Casi todos tenemos la experiencia de ver que aquel compañero majo y divertido se convierte en un arrogante cuando tiene el mando. No hace falta un mando enorme, solo basta con ponerle la «gorra» en la puerta a un humano para que se estiré como una jirafa. Pero, ¿por qué? Dicen los psicólogos sociales que es verdad, que el poder nos cambia, aunque no siempre para mal. Hay lideres verdaderamente democráticos y capaces, expresan, que pueden ser muy positivos para el grupo y la sociedad. Los hay y los ha habido, pero no demasiados.
Los cambios suelen estar motivados por su necesidad de conservar esa posición, el logro de objetivos y crecer en su influencia social. Reconozcamos que quien acepta la responsabilidad, acepta una presión grande en este sentido. Vivimos en un mundo donde la productividad, es decir, la realización de objetivos, es la máxima. Otra pauta, ligada a esta es el éxito social, aunque sea «ser un bote de Colon y salir anunciado en la televisión» que decían Alaska y los Pegamoides.

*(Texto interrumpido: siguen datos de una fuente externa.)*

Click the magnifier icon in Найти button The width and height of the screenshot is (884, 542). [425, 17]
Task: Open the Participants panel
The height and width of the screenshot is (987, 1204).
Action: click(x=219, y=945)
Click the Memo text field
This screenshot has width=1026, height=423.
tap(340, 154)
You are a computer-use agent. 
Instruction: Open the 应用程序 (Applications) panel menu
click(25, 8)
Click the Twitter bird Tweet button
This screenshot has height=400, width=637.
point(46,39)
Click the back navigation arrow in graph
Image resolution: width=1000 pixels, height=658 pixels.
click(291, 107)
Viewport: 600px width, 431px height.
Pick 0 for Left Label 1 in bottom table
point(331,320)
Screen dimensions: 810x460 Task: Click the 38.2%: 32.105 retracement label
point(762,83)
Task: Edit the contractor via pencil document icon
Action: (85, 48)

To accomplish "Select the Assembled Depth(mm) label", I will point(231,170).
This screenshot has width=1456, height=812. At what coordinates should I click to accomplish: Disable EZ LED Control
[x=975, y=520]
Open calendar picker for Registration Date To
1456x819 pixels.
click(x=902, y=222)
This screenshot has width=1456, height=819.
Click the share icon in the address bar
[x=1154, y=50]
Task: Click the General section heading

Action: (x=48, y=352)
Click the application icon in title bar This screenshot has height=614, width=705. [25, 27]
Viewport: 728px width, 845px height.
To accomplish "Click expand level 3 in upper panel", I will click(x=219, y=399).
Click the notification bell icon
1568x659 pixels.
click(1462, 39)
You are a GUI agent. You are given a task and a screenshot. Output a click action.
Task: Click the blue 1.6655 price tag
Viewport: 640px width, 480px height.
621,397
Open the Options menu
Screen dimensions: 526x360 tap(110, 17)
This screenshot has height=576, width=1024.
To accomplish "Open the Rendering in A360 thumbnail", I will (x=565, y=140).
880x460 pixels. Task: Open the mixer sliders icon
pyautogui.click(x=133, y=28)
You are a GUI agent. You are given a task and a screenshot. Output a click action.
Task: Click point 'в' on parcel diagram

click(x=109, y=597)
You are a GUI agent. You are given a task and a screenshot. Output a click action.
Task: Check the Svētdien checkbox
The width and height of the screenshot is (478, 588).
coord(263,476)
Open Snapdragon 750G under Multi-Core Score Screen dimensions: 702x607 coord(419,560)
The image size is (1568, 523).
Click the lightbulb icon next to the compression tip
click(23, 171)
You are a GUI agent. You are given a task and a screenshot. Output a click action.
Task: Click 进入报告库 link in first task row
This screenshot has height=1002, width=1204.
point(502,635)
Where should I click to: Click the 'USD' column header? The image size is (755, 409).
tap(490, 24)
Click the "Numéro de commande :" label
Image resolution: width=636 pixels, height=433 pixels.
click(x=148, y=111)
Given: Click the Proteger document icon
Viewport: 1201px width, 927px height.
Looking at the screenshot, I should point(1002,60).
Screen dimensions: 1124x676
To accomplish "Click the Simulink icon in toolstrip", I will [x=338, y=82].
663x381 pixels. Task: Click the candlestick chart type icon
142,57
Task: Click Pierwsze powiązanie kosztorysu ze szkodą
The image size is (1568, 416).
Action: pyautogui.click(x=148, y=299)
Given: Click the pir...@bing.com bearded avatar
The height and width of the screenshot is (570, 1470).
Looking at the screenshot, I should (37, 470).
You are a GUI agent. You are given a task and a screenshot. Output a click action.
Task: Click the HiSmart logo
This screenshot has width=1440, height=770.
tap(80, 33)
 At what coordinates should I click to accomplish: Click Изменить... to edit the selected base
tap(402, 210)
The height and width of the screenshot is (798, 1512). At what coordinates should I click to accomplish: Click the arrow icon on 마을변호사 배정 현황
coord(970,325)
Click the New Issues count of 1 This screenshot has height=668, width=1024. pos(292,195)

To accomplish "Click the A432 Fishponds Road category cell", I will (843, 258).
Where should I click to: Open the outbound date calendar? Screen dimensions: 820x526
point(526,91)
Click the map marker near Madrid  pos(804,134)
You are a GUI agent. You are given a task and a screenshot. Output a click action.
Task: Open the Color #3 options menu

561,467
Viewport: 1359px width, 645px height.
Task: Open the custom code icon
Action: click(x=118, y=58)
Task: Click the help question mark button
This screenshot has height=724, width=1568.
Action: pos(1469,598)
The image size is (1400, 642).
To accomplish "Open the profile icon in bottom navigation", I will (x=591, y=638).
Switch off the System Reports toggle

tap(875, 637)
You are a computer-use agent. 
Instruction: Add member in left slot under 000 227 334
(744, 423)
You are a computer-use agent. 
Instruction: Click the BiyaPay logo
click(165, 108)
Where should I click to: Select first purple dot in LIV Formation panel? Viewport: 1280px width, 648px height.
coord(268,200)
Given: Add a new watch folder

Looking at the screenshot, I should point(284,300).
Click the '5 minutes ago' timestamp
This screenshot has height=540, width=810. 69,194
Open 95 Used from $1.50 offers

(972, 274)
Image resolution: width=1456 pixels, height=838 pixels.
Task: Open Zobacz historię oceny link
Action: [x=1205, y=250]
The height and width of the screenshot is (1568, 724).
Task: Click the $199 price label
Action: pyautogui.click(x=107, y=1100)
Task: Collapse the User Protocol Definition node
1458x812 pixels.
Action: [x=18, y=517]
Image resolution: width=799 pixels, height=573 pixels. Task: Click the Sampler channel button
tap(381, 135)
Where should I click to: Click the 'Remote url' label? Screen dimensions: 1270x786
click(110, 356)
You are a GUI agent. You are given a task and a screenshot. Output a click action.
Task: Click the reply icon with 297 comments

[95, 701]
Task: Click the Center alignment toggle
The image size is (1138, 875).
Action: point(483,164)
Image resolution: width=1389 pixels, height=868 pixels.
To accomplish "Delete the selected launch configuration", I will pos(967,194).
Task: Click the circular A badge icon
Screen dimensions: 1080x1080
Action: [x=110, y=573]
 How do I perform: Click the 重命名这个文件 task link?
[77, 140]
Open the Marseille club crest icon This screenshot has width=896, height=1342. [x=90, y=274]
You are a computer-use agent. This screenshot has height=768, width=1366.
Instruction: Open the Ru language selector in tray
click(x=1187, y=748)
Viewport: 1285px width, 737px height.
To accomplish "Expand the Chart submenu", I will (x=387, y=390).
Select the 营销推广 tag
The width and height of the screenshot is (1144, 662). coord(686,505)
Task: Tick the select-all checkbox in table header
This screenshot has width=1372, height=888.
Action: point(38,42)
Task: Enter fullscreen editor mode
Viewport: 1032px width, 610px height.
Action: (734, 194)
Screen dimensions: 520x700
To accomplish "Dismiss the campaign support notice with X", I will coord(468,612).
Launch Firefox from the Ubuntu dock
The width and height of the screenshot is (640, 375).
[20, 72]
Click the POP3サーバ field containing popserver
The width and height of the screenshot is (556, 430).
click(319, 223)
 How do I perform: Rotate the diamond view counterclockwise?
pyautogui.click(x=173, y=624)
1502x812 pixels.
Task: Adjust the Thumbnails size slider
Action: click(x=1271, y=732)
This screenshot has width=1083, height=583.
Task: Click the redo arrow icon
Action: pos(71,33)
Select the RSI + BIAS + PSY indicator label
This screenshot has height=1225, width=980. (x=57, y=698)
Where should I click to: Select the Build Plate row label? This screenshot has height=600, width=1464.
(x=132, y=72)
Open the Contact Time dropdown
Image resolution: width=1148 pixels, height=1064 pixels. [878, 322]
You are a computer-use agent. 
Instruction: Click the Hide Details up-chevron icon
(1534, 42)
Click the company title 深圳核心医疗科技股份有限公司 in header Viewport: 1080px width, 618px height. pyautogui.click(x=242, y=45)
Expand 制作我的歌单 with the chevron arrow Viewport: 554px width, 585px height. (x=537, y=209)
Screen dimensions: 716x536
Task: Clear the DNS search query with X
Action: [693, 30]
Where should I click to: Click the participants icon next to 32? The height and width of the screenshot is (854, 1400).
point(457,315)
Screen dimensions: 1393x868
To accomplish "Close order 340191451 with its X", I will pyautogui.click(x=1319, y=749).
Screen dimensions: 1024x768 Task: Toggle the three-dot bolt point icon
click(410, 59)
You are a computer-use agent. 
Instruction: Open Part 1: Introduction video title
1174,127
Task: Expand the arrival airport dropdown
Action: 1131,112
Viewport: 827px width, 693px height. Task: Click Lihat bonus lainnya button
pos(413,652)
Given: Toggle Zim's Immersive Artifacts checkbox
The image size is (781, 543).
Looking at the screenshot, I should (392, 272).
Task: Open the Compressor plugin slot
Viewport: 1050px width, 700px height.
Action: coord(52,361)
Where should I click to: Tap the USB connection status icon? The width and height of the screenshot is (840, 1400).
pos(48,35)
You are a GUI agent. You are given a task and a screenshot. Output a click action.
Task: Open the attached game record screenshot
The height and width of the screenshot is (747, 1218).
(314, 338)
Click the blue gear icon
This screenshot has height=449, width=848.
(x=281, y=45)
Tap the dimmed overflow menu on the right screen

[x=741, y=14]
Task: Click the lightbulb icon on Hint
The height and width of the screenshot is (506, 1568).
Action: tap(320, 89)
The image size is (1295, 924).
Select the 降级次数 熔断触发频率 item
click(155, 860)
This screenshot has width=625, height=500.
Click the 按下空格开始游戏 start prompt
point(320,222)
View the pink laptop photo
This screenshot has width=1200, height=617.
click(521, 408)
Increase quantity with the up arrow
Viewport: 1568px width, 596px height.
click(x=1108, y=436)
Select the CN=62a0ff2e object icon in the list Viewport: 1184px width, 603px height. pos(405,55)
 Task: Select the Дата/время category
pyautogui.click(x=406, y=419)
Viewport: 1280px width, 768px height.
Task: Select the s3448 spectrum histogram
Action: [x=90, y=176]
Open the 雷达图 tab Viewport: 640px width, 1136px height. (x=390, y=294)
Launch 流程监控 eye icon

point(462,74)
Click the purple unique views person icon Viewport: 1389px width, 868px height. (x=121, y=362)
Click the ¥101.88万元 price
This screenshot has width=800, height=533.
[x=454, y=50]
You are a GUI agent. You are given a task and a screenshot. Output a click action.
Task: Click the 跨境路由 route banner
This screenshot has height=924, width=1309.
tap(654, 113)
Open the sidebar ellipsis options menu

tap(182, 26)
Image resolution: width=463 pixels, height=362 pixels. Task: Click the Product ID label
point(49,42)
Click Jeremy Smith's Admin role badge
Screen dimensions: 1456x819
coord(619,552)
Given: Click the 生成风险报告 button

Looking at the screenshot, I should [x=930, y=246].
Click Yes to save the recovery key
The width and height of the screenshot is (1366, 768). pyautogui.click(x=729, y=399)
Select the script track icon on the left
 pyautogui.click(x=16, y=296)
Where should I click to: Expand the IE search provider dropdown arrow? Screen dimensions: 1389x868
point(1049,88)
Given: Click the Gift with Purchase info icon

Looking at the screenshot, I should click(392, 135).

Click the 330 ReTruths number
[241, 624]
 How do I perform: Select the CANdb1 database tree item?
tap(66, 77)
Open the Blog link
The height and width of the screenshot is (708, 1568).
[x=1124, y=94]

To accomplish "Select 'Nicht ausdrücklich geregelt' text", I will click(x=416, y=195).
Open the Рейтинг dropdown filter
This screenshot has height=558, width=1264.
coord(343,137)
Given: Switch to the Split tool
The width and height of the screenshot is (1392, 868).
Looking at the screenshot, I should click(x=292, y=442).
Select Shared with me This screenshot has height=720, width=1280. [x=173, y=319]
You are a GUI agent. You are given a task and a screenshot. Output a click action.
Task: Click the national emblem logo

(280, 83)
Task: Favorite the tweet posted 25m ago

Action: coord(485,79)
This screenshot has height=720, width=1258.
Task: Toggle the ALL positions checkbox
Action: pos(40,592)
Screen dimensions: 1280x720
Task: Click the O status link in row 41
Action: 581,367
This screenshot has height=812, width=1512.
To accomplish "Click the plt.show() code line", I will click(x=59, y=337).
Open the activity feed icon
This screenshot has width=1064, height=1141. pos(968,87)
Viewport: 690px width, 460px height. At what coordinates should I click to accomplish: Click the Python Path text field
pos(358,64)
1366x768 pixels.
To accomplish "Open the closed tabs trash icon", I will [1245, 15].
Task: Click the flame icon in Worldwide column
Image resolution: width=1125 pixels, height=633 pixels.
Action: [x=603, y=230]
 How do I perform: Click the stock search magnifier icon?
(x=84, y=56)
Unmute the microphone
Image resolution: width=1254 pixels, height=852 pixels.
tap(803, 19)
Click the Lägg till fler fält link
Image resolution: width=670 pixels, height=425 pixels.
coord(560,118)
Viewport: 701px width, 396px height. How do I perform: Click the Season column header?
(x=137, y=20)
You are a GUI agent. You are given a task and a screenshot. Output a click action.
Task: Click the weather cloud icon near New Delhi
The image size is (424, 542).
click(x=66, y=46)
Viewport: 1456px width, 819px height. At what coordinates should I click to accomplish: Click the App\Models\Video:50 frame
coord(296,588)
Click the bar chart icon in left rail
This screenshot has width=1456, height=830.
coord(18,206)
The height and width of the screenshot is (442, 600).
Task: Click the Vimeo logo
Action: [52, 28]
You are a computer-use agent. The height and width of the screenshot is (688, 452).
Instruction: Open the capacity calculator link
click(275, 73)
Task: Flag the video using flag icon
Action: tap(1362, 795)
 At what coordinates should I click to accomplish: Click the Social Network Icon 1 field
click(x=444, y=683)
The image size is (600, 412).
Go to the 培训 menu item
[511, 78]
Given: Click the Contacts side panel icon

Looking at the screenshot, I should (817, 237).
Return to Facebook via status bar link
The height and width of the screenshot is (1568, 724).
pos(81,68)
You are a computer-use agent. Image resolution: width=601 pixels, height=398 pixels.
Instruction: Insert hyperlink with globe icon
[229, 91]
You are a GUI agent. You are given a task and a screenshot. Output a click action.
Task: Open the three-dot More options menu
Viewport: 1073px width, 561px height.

Ser influyente es el sueño hoy en día de muchos, aunque tu liderazgo sea por ser el más tonto. Ser influyente significa creer que los demás te aman, que cada «like», llamada o visita, es un gesto de amor. Nada más lejano. Al poder nos acercamos por interés, y cuando se pierde, que siempre se pierde, la bajada al infierno es terrible.
Después están los psicópatas o narcisistas, un porcentaje escalofriante, según dicen. Estos personajes presentan de antemano rasgos que les facilitan el acceso a posiciones de mando, suelen ser seductores, aduladores y manipuladores, algo que enreda a los incautos que les creen.
Pero una vez que acceden al puesto comienzan a verse en sus actos. Se crecen, dejan ver su falta de empatía y sus inexistentes principios éticos.
Fácil es que desde aquí lleguemos a la corrupción, como vemos cada día. Mi opinión es que la gente más buena y de nobles principios acaba abandonando el poder, un espacio que corrompe.